На следующий день Горяев написал заявление и ушел куда-то, где пока знали лишь о его первом, положительном качестве. А когда вальяжный представитель Министерства рыбной промышленности и Пековский, пахнущие общим дорогим одеколоном, принимали «Красное и черное», на экране после запуска программы вместо шифра появилось красочное фаллическое изображение и хулиганская надпись, суть которой сводилась к обещанию противоестественно обойтись со всем нашим трудовым коллективом. Это был прощальный жест Горяева, вдобавок он установил в программе такую хитроумную защиту, что попытки найти и снять ее привели к самостиранию всей системы. Мы заплатили министерству чудовищный штраф, весь сектор лишился премии и тринадцатой зарплаты, а меня, разумеется, не утвердили заведующим, и правильно сделали, ибо предупреждали. Супруга моя честолюбивая Вера Геннадиевна на месяц отлучила меня от своего белого тела, сказав, что обычно дебилы не доживают до тридцати и я – уникальный случай…

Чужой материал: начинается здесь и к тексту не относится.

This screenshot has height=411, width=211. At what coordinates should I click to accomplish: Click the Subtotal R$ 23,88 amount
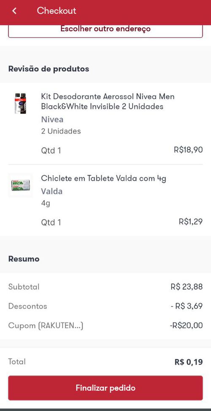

Когда стюардессы собирали подносы, я незаметно спрятал пластмассовые нож, вилку и ложечку, потому что Вика, несмотря на свой зрелый возраст, все еще продолжала играть в куклы.

– Снижаемся! – радостно сообщил Торгонавт.

Земля внизу, в отличие от наших бескрайних одноцветных просторов, напоминала лоскутное одеяло.

– Капитализм, – просунув нос между кресел, объяснил Спецкор.